(Extracted entries)

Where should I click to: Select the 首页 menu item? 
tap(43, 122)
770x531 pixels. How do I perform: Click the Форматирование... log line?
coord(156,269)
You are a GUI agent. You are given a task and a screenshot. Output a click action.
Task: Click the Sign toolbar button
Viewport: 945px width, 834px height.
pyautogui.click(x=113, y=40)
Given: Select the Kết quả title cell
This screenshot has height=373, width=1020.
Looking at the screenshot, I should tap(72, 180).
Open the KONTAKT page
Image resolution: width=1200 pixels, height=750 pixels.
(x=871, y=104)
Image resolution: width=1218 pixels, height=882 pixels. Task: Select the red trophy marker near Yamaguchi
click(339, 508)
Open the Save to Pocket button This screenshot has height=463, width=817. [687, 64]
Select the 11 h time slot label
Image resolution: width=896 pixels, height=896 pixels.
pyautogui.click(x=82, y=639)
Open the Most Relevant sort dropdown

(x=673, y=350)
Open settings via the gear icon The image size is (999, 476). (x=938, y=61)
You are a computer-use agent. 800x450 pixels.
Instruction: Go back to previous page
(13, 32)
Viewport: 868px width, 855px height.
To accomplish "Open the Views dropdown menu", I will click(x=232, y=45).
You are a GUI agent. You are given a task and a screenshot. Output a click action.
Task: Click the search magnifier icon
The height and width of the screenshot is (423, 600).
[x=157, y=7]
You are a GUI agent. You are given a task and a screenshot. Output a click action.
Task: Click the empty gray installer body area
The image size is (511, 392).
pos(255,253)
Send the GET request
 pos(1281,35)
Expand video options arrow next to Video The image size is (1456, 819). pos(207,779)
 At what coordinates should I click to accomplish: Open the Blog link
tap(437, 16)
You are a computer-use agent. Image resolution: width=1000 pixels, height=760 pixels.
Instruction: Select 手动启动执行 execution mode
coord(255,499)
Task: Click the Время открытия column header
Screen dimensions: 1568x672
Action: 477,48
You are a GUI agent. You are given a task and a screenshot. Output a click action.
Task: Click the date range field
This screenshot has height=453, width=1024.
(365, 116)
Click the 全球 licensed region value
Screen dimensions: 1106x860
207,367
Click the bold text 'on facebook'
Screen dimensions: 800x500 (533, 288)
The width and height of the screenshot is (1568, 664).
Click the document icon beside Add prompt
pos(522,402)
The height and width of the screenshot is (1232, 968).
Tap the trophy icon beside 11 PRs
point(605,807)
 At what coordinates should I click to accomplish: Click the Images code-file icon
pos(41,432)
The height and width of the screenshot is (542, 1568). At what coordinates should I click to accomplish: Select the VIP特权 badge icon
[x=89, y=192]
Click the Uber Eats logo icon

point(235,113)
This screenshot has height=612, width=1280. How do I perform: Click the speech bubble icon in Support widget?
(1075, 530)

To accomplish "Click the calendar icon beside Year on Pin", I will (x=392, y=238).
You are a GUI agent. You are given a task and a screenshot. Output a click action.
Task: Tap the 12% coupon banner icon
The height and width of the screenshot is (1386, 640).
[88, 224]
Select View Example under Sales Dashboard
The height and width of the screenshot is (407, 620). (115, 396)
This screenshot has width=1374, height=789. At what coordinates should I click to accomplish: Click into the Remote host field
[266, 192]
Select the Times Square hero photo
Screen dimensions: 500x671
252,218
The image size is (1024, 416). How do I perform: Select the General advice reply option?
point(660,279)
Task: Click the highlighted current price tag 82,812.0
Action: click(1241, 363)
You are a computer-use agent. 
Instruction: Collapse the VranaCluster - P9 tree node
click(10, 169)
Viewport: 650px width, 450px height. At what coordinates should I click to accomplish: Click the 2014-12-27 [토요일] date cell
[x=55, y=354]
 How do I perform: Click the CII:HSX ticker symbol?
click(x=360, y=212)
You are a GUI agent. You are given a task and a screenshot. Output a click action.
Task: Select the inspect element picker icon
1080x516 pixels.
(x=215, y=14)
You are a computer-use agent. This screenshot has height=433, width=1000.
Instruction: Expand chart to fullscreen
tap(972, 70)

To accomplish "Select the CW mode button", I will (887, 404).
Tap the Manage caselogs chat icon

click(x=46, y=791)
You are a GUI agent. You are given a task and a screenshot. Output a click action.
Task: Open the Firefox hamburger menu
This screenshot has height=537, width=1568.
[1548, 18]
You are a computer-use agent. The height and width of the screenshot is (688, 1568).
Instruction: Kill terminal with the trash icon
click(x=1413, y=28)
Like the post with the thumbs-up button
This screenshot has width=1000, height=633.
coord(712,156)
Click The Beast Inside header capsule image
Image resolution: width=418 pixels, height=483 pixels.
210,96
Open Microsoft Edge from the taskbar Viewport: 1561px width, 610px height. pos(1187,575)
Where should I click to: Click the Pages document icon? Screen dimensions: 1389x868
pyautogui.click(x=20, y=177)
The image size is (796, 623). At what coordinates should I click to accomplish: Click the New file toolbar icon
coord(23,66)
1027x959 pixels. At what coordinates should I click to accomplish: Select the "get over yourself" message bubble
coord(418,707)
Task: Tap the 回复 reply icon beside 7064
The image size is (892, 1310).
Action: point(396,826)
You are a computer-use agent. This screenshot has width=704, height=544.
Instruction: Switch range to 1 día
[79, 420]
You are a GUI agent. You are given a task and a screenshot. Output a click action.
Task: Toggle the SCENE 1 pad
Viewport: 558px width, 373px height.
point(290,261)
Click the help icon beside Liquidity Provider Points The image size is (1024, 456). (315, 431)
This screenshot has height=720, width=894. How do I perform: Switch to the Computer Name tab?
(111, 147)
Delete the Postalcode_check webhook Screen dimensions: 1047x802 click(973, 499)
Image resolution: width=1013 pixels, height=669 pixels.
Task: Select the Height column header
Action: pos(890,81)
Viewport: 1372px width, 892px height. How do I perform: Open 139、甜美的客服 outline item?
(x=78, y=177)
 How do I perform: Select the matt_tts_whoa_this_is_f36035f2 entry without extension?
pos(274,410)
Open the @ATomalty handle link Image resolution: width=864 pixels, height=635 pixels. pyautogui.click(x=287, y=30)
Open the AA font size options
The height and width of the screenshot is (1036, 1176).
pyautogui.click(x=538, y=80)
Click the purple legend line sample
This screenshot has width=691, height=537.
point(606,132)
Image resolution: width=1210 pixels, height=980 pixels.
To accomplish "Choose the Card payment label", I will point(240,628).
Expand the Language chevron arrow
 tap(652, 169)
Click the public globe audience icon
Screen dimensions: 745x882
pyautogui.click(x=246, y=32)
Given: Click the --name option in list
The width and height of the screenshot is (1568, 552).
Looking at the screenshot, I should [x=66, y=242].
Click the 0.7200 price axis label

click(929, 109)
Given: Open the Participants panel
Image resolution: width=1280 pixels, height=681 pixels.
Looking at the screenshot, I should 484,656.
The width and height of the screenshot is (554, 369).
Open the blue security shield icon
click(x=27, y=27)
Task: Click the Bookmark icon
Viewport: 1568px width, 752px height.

(End Extracted entries)

Exercise
The range runs from the line above containing "Click The Beast Inside header capsule image" to the line containing "Open Microsoft Edge", inclusive. Restate those lines word for word and no others.

Solution for this task
Click The Beast Inside header capsule image
Image resolution: width=418 pixels, height=483 pixels.
210,96
Open Microsoft Edge from the taskbar Viewport: 1561px width, 610px height. pos(1187,575)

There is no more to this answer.